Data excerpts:
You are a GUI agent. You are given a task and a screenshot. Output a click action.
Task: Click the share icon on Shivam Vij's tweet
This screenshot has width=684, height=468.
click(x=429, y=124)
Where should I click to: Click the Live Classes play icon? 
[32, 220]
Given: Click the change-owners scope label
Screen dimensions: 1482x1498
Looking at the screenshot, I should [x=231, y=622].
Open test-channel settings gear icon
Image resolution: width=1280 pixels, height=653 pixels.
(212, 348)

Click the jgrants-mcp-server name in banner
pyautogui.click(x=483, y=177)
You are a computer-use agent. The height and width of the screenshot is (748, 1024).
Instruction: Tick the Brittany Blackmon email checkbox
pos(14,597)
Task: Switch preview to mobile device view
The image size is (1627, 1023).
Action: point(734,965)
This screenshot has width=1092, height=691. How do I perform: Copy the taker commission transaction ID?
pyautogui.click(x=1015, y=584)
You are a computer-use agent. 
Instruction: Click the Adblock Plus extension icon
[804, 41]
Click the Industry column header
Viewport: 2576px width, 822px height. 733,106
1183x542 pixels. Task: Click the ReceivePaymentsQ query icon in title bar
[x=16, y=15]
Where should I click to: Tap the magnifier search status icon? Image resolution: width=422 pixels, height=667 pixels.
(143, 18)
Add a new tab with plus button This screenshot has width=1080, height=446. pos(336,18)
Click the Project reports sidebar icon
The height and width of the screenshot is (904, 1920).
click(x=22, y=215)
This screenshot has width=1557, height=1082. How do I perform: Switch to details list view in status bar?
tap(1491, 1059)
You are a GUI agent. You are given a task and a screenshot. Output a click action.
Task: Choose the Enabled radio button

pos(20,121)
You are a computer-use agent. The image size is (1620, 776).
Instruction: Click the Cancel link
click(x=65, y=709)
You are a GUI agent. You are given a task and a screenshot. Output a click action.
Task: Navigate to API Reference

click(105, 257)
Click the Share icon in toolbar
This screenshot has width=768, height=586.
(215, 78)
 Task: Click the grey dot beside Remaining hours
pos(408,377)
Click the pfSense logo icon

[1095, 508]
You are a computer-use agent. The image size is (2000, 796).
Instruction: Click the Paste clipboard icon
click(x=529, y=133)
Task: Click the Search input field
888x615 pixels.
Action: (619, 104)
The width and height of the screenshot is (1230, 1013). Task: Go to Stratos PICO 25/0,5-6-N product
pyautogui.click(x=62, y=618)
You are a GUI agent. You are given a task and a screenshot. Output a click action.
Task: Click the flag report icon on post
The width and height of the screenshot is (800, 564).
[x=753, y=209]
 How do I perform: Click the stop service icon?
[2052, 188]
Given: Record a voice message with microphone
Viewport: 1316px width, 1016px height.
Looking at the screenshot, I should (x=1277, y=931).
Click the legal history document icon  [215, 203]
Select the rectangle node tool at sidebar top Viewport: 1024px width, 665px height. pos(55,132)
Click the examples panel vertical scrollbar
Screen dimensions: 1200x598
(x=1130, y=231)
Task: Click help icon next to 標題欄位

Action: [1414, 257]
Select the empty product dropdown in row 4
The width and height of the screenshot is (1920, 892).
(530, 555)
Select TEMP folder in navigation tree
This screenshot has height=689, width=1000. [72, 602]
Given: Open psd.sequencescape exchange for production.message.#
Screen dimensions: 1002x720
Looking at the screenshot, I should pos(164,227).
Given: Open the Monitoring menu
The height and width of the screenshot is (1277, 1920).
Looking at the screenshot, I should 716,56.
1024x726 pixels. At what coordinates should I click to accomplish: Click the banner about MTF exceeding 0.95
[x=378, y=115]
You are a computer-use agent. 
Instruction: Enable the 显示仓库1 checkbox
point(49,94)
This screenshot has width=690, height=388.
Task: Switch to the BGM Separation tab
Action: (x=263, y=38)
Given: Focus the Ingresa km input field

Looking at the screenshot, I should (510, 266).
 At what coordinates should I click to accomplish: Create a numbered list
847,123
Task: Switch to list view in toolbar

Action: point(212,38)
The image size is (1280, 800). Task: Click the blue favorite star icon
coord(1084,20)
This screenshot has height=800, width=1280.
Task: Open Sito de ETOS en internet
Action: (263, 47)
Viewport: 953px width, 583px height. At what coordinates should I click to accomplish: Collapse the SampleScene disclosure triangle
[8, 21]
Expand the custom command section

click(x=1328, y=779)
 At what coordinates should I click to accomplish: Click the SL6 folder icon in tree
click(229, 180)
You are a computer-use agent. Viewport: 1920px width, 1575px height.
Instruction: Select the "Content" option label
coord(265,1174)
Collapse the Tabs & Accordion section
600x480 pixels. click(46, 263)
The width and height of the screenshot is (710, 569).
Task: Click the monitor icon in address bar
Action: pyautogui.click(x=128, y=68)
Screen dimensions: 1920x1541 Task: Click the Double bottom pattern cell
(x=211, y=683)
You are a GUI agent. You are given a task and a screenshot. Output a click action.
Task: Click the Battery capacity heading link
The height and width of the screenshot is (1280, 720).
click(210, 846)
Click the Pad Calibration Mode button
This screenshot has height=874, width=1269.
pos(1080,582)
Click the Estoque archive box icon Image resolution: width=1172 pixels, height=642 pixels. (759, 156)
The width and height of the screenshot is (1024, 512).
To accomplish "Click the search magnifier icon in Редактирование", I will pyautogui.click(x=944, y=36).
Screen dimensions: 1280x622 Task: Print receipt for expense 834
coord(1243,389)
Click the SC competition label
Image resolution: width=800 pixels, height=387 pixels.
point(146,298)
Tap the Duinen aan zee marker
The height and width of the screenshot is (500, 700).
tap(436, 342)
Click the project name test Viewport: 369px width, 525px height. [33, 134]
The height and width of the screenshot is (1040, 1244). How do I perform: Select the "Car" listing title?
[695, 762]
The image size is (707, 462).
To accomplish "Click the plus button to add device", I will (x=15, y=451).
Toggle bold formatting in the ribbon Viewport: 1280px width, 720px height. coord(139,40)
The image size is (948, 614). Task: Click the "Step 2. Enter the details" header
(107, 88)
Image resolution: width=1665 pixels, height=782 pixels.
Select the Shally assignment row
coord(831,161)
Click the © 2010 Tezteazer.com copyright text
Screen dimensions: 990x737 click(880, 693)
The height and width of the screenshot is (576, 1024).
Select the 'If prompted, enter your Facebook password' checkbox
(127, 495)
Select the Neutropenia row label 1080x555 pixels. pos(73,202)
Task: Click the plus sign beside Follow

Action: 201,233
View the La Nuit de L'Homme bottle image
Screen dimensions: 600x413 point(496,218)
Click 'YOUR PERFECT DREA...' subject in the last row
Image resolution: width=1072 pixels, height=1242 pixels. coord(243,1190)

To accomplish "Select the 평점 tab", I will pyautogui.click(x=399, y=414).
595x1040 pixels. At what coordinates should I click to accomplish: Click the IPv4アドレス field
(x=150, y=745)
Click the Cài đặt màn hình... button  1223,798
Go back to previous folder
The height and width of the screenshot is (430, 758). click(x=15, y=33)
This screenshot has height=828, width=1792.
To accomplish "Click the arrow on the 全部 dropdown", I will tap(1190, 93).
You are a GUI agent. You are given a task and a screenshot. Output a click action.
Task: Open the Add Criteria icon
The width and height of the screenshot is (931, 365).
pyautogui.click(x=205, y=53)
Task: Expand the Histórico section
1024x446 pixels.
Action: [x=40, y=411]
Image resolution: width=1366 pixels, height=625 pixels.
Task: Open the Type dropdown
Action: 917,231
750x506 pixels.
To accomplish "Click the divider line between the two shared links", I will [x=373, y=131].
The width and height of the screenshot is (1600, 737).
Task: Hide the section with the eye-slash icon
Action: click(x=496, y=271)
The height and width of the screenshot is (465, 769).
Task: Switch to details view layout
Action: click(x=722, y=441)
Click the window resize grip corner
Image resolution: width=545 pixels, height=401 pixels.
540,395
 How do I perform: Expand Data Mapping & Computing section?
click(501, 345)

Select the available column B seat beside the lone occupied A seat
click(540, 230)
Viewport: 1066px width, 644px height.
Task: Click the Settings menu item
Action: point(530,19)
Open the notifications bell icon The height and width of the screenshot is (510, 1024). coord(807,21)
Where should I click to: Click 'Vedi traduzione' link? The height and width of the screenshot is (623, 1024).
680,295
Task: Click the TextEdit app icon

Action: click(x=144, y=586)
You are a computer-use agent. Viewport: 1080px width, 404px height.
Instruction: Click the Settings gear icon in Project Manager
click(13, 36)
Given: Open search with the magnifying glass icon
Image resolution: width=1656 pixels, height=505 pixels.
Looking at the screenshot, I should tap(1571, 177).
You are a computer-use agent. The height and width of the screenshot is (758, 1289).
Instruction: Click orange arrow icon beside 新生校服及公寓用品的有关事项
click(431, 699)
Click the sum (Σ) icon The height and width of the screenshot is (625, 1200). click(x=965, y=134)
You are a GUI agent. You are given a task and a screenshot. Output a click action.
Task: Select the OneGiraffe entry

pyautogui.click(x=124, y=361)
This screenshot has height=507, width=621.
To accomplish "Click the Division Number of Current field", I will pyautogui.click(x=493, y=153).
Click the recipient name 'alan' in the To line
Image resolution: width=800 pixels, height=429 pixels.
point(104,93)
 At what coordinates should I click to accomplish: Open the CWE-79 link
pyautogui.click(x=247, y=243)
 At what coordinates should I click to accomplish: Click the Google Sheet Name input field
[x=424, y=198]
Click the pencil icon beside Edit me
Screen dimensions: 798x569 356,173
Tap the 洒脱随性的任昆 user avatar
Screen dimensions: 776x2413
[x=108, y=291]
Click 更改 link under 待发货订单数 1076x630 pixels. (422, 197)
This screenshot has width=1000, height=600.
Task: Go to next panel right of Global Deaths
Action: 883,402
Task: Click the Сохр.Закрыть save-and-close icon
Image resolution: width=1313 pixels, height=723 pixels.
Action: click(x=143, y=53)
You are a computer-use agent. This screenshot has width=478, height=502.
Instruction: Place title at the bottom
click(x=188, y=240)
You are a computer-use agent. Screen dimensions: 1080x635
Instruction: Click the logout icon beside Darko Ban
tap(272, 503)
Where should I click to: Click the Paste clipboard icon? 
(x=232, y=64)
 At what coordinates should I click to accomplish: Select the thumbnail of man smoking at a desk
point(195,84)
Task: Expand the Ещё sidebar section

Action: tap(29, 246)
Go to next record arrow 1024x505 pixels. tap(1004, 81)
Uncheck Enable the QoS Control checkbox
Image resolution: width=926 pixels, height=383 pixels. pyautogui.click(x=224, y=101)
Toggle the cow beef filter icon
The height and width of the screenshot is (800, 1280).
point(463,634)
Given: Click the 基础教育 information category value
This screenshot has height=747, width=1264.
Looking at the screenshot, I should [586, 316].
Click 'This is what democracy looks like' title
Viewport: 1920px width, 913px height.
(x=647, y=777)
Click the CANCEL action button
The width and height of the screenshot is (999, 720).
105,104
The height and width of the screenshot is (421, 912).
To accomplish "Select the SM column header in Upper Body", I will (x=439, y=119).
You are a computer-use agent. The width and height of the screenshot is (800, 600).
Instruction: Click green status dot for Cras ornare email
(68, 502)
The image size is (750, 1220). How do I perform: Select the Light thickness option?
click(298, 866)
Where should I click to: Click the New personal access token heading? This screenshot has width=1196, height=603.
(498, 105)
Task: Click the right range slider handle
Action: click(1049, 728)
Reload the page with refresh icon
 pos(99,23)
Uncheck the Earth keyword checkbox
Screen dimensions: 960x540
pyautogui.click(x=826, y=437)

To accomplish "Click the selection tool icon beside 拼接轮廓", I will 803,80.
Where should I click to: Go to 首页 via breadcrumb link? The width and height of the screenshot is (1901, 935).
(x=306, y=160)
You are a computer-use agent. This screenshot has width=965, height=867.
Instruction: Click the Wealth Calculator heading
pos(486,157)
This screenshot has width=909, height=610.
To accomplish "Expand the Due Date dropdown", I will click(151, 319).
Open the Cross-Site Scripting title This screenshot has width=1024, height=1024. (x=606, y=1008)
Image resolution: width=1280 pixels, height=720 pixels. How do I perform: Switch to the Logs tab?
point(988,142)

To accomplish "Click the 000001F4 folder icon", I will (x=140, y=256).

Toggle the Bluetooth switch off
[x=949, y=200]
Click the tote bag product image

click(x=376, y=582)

Work instructions: Could you retype exactly the lines from the one containing "The image size is (750, 1220)." through the final line of the data above, and no others?

Output:
The image size is (750, 1220). How do I perform: Select the Light thickness option?
click(298, 866)
Where should I click to: Click the New personal access token heading? This screenshot has width=1196, height=603.
(498, 105)
Task: Click the right range slider handle
Action: click(1049, 728)
Reload the page with refresh icon
 pos(99,23)
Uncheck the Earth keyword checkbox
Screen dimensions: 960x540
pyautogui.click(x=826, y=437)

To accomplish "Click the selection tool icon beside 拼接轮廓", I will 803,80.
Where should I click to: Go to 首页 via breadcrumb link? The width and height of the screenshot is (1901, 935).
(x=306, y=160)
You are a computer-use agent. This screenshot has width=965, height=867.
Instruction: Click the Wealth Calculator heading
pos(486,157)
This screenshot has width=909, height=610.
To accomplish "Expand the Due Date dropdown", I will click(151, 319).
Open the Cross-Site Scripting title This screenshot has width=1024, height=1024. (x=606, y=1008)
Image resolution: width=1280 pixels, height=720 pixels. How do I perform: Switch to the Logs tab?
point(988,142)

To accomplish "Click the 000001F4 folder icon", I will (x=140, y=256).

Toggle the Bluetooth switch off
[x=949, y=200]
Click the tote bag product image

click(x=376, y=582)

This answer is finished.